Here's the commands I used that triggered the error
python3 /KubiScan/KubiScan.py -ho $KUBERNETES_ENDPOINT:$PORT -t /token -c /ca.crt -rp
or
python3 /KubiScan/KubiScan.py -ho $KUBERNETES_ENDPOINT:$PORT -t /token -c /ca.crt -pp
Traceback (most recent call last):
File "/KubiScan/KubiScan.py", line 635, in <module>
main()
File "/KubiScan/KubiScan.py", line 568, in main
print_all_risky_containers(priority=args.priority, namespace=args.namespace, read_token_from_container=args.deep)
File "/KubiScan/KubiScan.py", line 113, in print_all_risky_containers
pods = engine.utils.get_risky_pods(namespace, read_token_from_container)
File "/KubiScan/engine/utils.py", line 350, in get_risky_pods
risky_containers = get_risky_containers(pod, risky_users, deep_analysis)
File "/KubiScan/engine/utils.py", line 331, in get_risky_containers
for volume in pod.spec.volumes:
TypeError: 'NoneType' object is not iterable
Not sure if this happen with the other commands because when I run them they actually returning a result.
Cheers !
Hey @JnMik,
Thank you for reporting !
I will check it and update you when it will be solved.
I think I know what will solve it but it will need to wait for after 4.12 because I am presenting demos of this tool and I don't want to add fixes that might affect the demos.
Sorry for the delay,
I saw that the problem is in this here:
Line 333 in c20370a
This is because we are not handling the case where pod.spec.volumes is None.

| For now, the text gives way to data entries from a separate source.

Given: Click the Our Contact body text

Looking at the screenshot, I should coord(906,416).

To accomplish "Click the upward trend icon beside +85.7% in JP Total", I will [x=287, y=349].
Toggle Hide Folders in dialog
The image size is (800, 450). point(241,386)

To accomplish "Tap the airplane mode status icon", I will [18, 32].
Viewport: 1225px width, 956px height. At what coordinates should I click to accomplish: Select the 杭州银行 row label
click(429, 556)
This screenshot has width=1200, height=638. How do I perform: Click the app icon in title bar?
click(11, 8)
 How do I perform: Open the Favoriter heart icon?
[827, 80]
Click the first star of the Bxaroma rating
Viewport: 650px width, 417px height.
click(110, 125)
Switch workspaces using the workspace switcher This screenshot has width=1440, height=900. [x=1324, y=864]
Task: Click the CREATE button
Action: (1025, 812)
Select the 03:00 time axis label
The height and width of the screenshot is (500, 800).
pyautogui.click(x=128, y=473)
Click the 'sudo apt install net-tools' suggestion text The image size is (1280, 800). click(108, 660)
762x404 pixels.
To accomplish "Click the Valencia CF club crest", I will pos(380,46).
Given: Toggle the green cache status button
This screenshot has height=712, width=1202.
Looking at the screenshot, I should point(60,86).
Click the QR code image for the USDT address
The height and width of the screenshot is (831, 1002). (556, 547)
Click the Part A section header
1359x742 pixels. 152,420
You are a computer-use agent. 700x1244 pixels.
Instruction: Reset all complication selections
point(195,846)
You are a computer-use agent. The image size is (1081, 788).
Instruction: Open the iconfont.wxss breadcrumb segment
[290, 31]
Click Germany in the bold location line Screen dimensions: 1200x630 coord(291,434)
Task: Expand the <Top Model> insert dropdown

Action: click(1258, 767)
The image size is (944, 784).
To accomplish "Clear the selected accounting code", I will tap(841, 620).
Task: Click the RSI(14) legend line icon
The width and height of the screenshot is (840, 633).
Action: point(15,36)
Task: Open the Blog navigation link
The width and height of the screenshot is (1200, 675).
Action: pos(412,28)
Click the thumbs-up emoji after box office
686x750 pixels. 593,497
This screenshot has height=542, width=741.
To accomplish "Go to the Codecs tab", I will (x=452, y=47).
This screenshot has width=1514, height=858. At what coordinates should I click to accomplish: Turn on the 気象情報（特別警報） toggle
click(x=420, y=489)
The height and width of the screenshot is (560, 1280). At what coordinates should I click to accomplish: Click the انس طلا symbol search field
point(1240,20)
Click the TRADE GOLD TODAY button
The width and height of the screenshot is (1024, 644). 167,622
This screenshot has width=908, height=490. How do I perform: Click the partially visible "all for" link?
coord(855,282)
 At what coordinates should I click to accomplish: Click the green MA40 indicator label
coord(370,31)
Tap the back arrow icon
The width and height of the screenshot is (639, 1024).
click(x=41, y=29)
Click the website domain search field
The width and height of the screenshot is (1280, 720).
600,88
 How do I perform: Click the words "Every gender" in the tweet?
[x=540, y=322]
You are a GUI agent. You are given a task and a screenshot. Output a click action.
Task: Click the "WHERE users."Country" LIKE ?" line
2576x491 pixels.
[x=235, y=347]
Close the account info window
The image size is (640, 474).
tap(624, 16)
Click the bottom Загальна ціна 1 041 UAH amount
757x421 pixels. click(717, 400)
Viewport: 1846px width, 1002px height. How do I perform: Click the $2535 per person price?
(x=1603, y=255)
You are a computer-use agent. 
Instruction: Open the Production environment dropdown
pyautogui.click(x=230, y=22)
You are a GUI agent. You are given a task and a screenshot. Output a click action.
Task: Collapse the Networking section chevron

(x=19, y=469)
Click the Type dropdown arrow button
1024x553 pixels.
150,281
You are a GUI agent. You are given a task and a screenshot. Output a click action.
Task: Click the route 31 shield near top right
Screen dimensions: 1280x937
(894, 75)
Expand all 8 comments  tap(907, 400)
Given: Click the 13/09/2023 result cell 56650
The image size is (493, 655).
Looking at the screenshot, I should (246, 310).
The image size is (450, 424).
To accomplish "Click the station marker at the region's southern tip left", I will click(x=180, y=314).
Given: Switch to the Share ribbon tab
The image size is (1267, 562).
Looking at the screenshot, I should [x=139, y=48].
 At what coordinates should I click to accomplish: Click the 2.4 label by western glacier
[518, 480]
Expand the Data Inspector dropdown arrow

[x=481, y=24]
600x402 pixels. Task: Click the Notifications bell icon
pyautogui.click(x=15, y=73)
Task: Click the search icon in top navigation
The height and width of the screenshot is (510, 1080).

I was able to reproduce it with this YAML:
apiVersion: v1
kind: Pod
metadata:
name: super-user-pod
spec:
containers:
- image: busybox:1.28
imagePullPolicy: IfNotPresent
name: redis
resources: {}
securityContext:
capabilities:
add:
- SYS_ADMIN
dnsPolicy: ClusterFirst
enableServiceLinks: true
restartPolicy: Always
automountServiceAccountToken: false
I can now work on solution for this and I will update.
I tested it and it works :)
If you still having issues, reopen this case.